If you're not a teenage boy or a children's bookseller, you may have never heard of Alex Rider, the 14-year-old super spy who stars in a series of novels by Anthony Horowitz. But Alex Rider may be poised for bigger things when Operation Stormbreaker, a movie based on the first Alex Rider book, opens in the U.S. on October 6.
Philomel Books, Alex Rider's American publisher, is hoping for the kind of sales boost the books saw in the U.K. when the movie was released there in July: Alex knocked Harry Potter off the top spot on children's bestseller lists, and landed seven titles—the six original novels plus a movie tie-in—in the top 10.
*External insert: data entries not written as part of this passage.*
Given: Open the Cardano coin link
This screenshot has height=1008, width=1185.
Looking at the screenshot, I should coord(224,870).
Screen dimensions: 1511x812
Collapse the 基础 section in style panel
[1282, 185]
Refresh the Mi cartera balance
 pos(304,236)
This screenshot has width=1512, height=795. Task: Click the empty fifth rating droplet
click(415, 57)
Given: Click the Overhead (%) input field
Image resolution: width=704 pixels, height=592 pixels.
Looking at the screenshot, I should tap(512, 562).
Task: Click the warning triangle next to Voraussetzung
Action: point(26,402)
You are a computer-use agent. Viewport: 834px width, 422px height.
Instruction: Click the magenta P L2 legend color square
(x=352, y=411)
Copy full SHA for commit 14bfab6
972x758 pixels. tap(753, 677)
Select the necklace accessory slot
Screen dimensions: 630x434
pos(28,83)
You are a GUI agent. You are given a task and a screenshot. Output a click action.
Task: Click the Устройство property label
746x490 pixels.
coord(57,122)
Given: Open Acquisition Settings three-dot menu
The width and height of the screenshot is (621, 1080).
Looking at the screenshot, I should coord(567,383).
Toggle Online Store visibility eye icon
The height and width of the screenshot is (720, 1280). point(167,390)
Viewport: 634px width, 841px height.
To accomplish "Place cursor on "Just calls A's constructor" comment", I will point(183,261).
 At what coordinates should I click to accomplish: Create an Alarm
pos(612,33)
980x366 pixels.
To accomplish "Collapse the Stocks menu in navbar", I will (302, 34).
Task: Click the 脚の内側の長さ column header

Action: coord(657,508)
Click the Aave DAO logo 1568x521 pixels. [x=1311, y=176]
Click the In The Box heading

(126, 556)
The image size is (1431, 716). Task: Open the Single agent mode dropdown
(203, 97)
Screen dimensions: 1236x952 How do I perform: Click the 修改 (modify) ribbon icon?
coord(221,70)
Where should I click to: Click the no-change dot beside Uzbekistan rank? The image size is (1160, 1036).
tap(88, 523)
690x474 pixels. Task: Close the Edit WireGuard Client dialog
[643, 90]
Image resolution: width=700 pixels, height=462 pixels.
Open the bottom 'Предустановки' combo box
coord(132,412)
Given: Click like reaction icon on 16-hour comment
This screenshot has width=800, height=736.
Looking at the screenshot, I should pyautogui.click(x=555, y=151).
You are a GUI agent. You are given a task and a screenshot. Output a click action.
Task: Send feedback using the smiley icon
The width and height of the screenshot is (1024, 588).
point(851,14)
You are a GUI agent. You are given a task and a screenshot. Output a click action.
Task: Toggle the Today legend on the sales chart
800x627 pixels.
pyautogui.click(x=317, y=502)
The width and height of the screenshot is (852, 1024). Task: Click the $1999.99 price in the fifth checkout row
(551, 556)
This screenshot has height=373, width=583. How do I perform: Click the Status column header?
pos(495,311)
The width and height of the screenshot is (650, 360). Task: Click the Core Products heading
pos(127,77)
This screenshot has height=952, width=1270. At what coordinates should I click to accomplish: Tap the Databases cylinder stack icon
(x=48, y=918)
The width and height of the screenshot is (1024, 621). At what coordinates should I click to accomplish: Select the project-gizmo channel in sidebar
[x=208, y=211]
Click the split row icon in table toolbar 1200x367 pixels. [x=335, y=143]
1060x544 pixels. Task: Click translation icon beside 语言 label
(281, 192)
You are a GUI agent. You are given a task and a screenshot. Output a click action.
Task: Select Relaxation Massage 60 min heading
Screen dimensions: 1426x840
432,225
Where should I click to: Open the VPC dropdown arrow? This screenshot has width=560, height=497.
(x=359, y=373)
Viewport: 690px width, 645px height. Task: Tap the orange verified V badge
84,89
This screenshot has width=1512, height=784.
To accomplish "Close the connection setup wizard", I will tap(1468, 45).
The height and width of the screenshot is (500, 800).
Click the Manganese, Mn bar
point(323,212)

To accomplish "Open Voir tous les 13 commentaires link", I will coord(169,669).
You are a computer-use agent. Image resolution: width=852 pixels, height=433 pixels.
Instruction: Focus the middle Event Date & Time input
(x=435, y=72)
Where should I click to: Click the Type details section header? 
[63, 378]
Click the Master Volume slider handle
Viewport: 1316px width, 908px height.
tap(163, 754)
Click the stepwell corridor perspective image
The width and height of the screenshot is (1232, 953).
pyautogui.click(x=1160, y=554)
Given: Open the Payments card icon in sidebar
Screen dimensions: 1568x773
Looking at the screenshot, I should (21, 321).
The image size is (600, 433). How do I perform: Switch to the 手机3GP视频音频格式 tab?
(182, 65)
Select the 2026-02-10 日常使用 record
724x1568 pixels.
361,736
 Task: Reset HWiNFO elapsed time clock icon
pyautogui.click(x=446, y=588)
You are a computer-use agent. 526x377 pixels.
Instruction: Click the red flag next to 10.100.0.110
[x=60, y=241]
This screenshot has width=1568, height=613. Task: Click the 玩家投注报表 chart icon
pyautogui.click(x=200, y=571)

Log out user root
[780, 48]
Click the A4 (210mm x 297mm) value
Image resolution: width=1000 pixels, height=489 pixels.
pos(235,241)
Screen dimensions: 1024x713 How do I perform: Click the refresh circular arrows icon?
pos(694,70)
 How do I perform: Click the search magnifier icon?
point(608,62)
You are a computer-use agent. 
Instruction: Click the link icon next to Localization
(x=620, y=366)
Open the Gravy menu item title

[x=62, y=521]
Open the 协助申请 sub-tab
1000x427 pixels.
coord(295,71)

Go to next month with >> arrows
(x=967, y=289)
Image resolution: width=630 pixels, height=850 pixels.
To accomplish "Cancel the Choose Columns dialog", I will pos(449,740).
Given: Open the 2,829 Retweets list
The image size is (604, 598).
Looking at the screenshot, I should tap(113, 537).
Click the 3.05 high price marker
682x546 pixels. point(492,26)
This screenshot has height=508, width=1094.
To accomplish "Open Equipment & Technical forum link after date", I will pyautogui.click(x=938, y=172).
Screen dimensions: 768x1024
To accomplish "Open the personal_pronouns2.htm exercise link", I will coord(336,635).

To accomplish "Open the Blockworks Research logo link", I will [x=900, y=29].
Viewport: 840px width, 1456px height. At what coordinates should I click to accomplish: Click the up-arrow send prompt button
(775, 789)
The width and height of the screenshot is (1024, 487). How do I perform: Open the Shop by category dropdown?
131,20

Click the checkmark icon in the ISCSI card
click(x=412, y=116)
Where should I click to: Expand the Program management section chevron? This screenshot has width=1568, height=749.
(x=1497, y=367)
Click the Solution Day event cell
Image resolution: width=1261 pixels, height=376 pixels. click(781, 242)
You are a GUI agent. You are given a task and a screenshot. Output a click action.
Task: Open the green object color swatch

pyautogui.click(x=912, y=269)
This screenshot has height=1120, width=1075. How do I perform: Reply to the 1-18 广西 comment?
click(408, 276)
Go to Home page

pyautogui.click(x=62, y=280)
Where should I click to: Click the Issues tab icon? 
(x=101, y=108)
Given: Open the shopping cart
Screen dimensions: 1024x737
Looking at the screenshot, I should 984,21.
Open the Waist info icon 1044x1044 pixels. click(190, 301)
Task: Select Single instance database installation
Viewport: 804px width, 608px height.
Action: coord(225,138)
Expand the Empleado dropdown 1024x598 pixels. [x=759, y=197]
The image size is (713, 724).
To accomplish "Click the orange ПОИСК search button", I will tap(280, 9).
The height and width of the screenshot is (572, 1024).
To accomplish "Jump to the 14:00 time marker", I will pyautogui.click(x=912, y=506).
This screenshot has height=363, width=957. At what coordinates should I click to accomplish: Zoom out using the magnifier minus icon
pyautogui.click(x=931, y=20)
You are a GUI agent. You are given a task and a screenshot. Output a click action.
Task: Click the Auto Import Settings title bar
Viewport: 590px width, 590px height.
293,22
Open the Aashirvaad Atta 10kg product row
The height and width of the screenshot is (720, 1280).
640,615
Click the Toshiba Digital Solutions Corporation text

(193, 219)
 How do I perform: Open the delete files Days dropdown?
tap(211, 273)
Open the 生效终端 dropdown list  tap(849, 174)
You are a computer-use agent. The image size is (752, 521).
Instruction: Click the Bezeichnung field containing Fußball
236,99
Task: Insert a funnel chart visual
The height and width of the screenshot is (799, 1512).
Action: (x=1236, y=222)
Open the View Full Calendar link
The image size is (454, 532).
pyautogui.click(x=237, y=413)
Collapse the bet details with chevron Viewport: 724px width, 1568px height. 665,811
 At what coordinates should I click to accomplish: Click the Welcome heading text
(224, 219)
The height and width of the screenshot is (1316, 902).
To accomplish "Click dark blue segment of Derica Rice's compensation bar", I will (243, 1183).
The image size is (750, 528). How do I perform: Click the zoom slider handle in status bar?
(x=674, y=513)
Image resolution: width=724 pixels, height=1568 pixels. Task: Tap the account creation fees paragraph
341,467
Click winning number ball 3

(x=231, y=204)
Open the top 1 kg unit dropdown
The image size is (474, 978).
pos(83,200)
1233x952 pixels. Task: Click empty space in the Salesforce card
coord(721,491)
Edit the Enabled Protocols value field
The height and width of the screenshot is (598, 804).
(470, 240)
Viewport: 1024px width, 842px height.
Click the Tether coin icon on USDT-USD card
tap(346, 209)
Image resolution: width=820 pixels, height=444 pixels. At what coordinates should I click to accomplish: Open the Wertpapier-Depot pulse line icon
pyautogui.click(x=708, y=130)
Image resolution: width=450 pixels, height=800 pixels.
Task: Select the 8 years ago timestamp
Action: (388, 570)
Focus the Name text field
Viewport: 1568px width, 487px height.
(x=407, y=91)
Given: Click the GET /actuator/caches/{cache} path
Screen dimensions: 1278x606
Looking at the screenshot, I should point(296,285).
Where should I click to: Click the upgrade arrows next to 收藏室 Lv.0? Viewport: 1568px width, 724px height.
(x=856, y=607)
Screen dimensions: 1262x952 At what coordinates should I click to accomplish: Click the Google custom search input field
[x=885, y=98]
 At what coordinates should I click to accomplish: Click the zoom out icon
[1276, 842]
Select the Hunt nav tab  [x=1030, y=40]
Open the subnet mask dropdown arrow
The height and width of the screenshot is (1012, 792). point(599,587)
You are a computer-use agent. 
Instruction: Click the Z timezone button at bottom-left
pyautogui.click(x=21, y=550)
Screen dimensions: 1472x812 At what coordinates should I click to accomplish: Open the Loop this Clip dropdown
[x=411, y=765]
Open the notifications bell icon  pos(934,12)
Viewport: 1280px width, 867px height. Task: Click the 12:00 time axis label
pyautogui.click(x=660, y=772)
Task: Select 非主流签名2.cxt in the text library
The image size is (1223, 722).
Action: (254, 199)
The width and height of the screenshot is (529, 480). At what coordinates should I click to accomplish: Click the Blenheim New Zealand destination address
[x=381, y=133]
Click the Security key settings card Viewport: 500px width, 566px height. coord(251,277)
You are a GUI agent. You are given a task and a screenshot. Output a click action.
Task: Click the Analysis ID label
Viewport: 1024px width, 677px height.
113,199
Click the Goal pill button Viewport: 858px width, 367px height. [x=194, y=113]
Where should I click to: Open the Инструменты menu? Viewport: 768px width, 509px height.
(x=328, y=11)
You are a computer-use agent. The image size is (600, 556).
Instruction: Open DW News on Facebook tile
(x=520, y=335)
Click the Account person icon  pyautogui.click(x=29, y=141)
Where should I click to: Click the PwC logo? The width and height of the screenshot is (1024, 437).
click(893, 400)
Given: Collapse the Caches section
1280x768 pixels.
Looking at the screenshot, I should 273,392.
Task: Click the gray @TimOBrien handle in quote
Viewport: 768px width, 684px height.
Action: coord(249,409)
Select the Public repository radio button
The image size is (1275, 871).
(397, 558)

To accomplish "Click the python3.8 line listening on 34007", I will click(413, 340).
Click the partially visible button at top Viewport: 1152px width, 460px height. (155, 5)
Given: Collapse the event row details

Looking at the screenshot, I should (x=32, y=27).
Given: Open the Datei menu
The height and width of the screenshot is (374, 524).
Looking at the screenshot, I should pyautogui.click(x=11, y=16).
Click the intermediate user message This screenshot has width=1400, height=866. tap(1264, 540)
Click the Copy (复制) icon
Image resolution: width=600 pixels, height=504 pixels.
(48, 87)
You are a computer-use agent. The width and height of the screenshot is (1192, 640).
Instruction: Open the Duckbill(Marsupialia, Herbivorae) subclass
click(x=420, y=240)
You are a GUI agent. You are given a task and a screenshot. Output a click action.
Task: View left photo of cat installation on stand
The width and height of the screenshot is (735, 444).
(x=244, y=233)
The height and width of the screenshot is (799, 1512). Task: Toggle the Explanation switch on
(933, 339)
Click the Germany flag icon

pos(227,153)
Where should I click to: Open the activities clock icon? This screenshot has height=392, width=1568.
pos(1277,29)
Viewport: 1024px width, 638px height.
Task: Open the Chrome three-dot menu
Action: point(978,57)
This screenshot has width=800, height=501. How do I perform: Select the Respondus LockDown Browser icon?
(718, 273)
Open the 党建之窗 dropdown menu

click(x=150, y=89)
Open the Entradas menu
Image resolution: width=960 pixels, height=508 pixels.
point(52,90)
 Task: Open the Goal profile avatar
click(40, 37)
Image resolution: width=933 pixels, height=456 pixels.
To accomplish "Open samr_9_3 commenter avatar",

While the series has been a bestseller in England since the first book debuted in 2000, it's been slower to catch on in the U.S., said Michael Green, v-p and publisher of Philomel. "Alex seemed to explode in the U.K., and Anthony Horowitz became a household name. Unfortunately there are a lot more households in the U.S., so it takes a lot more here," Green said. He added that the series has been gaining readers with each successive title since May 2001, when Stormbreaker appeared in the U.S. "We have had a ladder of success with these titles, with each book in the series getting a higher first printing and bigger sales," he said. "Then with the fourth title, Eagle Strike, we got a New York
Times bestseller." Nielsen BookScan numbers indicate sales for the hardcover of Stormbreaker are at 6,000 copies, with the most recent addition to the series, Ark Angel(April 2006), selling 57,000.
Nine million Alex Rider books have been sold worldwide, with four million of them in the U.S., according to Philomel.